L2/03-043
Source: Mark Davis
Date: Feb 11, 2003
Title: Decimal Discrepancy
We have a couple of different ways that numbers are categoried in the
UnicodeData file:
1. General_Category: Decimal_Digit_Number (Nd), Letter Number (Nl), and
Other_Number (No).
2. Numeric_Type: Decimal_Digit, Digit, and Numeric (based on the values in
fields 6-8.)
Now, someone would expect that Decimal_Digit_Number and Decimal_Digit would
be be the same set of characters. But they are not. The extracted data file
shows the discrepancies:
http://www.unicode.org/Public/3.2-Update/extracted/DerivedNumericType-3.2.0.
txt
In particular, 10 Decimal_Digit characters (out of the 268) are not
Decimal_Digit_Number:
2070 ; decimal # No SUPERSCRIPT ZERO
00B9 ; decimal # No SUPERSCRIPT ONE
00B2..00B3 ; decimal # No [2] SUPERSCRIPT TWO..THREE
2074..2079 ; decimal # No [6] SUPERSCRIPT FOUR..NINE
I don't recall there being any principle behind this result; I suspect it
was just an oversight. I'd recommend that either we change the
General_Category for these characters to Decimal_Digit_Number, or change the
Numeric_Type to Digit
Mark

SUPPLIED DATA:
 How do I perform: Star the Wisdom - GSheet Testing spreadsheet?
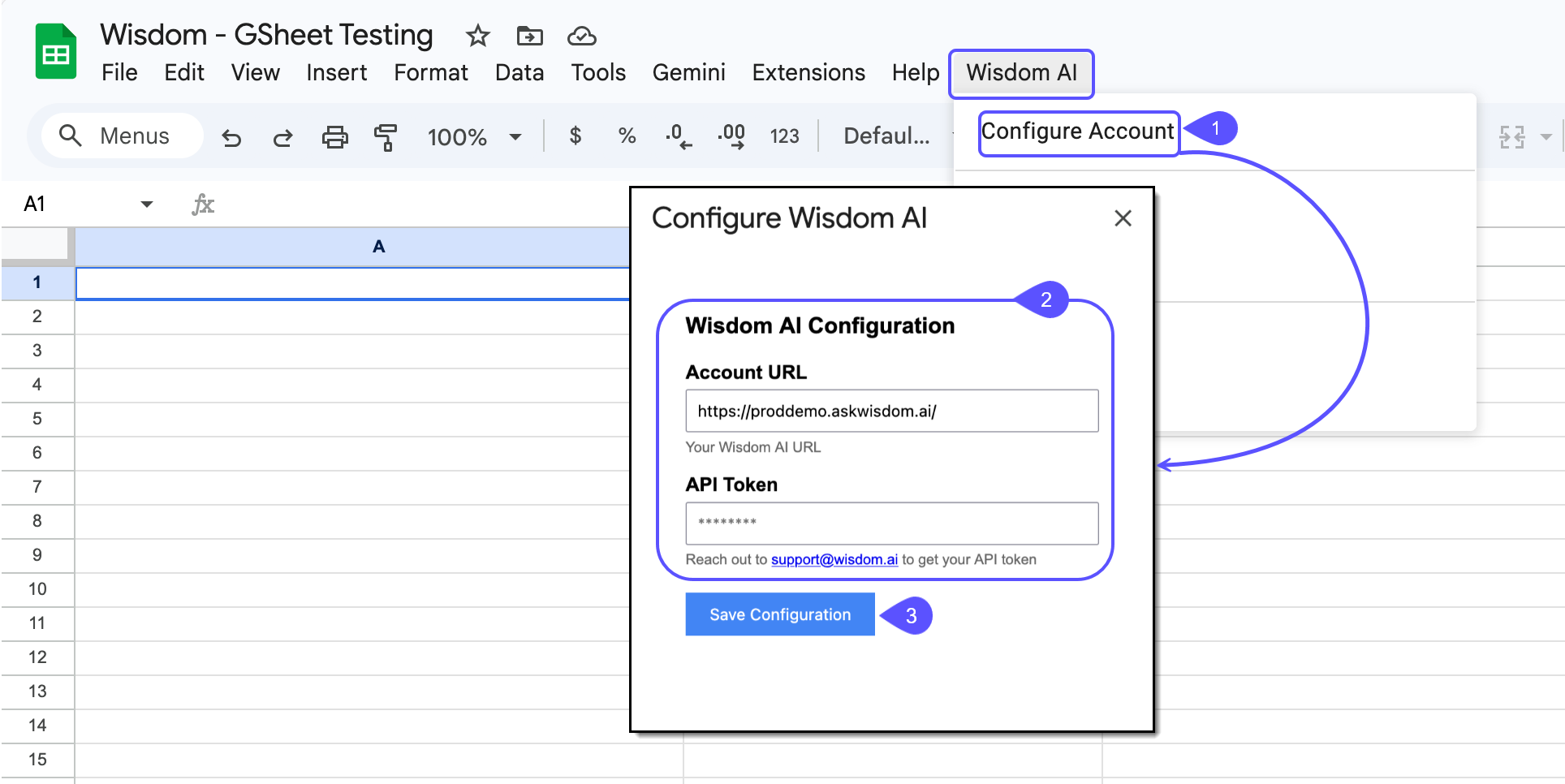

PROBLEM TO WORK ON: In the note on the decimal discrepancy, how many of the 268 Decimal_Digit characters are not Decimal_Digit_Number?

TASK RESPONSE: 10